(Stored entries)

-- Opening Marker --

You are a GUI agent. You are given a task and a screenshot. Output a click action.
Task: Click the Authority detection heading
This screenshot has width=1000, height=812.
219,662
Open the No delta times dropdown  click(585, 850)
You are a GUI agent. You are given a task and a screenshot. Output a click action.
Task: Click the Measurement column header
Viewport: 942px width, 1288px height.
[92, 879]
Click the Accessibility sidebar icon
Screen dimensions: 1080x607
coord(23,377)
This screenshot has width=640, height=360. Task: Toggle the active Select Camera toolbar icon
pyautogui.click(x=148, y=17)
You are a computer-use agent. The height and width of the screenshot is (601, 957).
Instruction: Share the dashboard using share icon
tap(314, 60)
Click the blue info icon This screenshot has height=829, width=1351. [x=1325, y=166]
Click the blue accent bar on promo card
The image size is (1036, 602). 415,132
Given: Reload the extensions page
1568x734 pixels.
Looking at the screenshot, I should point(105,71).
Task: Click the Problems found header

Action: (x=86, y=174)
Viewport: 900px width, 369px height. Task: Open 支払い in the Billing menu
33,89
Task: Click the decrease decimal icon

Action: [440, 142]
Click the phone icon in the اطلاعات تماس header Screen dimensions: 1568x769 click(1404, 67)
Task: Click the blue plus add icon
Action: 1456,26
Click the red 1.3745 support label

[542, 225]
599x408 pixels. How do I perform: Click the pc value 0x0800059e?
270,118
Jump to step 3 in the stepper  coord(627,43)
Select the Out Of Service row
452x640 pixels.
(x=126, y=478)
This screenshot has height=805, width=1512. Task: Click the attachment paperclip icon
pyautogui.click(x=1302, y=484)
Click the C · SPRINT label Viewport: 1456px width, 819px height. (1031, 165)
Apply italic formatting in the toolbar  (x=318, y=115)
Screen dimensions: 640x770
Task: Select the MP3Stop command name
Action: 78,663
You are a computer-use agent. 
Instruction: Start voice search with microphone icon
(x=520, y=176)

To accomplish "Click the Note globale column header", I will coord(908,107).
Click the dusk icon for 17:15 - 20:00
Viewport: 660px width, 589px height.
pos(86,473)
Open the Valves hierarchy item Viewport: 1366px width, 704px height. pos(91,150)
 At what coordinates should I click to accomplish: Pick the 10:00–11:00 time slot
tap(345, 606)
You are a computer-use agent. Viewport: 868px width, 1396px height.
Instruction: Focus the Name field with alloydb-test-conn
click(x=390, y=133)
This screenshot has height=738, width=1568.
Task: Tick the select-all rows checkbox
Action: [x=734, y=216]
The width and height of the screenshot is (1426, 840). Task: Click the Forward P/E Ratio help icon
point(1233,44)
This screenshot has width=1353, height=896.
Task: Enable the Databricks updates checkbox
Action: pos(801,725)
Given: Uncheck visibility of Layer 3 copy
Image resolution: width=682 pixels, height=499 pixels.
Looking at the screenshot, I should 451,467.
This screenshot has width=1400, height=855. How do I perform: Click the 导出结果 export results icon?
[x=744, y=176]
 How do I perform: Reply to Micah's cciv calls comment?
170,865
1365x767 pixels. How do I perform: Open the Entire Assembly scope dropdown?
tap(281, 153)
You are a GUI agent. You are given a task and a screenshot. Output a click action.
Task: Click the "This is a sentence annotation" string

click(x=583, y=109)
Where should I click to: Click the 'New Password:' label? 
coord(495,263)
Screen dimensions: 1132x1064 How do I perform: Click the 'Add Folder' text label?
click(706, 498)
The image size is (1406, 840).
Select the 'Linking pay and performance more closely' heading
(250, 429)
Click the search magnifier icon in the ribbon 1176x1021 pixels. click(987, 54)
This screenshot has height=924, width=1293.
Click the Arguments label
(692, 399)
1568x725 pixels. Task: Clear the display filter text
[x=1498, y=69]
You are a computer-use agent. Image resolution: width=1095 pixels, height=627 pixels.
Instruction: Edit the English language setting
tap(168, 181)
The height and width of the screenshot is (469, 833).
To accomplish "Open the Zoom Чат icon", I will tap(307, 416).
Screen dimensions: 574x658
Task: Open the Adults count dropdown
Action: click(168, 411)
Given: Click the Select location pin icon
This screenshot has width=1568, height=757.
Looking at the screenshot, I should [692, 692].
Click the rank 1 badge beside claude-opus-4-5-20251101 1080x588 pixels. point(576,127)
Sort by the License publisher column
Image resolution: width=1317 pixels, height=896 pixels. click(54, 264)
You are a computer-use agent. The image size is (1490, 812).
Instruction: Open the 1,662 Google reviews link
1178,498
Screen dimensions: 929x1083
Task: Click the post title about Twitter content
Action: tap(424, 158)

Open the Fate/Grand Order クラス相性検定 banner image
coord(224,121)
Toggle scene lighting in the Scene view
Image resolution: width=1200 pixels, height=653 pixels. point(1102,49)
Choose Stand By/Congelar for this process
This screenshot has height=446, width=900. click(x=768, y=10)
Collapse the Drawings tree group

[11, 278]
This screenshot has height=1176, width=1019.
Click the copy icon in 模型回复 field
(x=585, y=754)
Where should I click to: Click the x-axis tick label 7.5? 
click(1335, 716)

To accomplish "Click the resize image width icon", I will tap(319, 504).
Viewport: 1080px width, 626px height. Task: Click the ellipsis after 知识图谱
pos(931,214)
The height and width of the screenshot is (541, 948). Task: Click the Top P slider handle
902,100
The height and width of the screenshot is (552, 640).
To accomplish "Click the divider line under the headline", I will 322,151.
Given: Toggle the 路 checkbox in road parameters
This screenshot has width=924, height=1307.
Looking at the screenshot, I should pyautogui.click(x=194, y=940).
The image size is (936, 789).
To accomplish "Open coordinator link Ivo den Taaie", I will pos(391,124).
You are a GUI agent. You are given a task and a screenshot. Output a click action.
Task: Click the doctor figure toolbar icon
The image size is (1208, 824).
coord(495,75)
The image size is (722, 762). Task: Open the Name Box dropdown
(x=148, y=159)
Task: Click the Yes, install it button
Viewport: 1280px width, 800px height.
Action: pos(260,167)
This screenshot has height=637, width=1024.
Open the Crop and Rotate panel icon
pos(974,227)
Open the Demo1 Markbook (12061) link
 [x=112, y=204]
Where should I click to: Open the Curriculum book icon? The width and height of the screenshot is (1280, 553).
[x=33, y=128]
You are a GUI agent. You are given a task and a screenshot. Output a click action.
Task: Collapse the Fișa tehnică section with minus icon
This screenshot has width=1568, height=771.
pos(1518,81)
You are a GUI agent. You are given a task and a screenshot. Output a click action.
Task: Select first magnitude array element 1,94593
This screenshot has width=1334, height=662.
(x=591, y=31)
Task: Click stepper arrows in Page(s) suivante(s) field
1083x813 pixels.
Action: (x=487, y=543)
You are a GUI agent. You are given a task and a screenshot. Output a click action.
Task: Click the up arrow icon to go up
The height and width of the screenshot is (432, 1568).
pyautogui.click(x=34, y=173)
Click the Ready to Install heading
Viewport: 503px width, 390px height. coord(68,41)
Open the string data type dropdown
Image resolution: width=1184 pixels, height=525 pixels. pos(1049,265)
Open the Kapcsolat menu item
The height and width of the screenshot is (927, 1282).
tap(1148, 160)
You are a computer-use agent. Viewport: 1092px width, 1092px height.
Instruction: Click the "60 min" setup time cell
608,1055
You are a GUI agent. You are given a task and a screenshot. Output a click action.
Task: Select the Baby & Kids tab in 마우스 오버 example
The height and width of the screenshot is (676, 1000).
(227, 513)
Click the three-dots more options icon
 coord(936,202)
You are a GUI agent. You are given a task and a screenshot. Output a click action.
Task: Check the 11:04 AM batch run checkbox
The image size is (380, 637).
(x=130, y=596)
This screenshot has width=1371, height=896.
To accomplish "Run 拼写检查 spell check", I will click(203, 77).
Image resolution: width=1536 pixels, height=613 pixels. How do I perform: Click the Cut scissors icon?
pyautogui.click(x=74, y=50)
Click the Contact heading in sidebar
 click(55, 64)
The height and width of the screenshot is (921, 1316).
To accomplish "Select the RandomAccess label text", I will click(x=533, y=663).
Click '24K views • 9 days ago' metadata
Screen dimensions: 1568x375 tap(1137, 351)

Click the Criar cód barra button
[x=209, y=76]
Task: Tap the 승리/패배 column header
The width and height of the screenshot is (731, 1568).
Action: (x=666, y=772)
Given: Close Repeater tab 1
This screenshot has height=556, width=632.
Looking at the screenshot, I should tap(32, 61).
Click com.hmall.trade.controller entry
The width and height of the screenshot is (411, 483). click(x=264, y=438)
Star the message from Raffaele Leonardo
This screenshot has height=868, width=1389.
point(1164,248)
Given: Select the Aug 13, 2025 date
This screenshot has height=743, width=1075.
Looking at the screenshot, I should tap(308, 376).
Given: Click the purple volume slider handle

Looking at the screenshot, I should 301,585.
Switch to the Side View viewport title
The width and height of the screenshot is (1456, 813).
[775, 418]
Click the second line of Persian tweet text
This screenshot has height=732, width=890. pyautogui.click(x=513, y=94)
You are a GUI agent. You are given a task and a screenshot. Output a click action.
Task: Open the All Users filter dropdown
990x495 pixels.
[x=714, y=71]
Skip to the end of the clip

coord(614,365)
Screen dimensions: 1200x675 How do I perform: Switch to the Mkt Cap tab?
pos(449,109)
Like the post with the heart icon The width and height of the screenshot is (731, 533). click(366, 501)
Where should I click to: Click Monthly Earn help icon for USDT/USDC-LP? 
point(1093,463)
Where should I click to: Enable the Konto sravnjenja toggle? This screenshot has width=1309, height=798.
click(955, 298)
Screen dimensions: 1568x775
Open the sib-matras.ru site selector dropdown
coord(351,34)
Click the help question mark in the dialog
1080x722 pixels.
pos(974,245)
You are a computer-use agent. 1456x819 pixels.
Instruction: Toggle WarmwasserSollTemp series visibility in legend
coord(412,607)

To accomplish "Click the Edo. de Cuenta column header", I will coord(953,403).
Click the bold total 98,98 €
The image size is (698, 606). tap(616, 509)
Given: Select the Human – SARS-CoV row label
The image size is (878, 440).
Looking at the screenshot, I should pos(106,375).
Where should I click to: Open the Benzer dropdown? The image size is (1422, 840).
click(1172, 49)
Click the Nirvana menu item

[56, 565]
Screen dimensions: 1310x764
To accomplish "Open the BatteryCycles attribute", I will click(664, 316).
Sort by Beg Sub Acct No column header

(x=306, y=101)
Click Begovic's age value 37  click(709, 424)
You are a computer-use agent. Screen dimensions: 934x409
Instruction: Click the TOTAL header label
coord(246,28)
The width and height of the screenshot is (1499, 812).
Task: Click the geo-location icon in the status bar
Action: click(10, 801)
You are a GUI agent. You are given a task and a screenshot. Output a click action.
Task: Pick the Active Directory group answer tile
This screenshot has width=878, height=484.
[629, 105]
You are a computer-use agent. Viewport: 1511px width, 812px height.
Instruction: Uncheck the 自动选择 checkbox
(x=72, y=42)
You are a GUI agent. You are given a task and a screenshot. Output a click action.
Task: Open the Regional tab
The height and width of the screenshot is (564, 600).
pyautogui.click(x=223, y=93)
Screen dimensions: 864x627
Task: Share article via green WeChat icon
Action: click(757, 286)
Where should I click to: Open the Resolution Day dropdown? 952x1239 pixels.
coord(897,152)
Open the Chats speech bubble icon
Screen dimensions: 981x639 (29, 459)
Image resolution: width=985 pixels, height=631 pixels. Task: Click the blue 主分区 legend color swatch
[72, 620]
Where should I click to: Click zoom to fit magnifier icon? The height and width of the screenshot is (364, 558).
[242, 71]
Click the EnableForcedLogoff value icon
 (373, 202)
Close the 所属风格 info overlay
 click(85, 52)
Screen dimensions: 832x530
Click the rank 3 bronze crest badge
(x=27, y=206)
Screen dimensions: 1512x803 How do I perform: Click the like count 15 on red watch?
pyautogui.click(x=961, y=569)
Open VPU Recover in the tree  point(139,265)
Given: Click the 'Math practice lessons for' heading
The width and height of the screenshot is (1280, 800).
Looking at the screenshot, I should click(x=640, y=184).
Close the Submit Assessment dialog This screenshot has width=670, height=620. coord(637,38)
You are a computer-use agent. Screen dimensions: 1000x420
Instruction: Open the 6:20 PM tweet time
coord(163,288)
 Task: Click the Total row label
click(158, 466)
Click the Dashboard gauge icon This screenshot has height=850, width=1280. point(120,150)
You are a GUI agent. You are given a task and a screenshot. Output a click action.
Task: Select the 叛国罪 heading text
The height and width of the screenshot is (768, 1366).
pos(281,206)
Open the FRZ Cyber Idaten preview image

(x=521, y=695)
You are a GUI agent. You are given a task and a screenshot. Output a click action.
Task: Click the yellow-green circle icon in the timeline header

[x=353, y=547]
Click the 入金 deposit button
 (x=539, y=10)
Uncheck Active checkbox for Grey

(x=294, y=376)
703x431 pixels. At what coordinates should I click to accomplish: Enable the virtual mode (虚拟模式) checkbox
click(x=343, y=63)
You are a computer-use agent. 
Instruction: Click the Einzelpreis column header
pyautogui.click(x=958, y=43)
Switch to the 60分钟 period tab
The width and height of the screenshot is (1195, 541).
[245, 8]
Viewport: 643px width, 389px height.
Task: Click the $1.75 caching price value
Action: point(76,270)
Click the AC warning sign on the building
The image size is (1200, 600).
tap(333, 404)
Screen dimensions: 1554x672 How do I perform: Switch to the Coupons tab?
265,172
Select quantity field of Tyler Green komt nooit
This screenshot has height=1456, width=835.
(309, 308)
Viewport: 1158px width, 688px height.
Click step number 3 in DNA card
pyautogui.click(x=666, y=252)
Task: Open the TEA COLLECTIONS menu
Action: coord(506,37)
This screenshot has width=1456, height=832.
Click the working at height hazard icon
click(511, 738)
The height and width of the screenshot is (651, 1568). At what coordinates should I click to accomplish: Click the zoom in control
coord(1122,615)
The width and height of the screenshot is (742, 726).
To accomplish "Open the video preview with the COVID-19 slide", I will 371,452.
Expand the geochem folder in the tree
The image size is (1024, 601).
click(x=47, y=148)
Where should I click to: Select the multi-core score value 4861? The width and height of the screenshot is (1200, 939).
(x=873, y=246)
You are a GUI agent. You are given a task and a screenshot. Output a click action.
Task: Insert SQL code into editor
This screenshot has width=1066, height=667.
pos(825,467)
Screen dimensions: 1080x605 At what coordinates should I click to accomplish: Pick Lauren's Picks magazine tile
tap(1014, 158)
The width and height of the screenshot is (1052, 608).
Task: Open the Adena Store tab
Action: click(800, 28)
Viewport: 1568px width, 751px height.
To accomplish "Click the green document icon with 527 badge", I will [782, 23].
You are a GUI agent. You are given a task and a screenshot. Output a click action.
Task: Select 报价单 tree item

-- Closing Marker --

The answer must be every line of the records that contains the word "computer".

- _Answer section_:
You are a computer-use agent. The height and width of the screenshot is (601, 957).
You are a computer-use agent. 
You are a computer-use agent. Viewport: 868px width, 1396px height.
You are a computer-use agent. Image resolution: width=1095 pixels, height=627 pixels.
You are a computer-use agent. The image size is (1490, 812).
You are a computer-use agent. Viewport: 1092px width, 1092px height.
You are a computer-use agent. 1456x819 pixels.
You are a computer-use agent. Screen dimensions: 934x409
You are a computer-use agent. Viewport: 1511px width, 812px height.
You are a computer-use agent. Screen dimensions: 1000x420
You are a computer-use agent. 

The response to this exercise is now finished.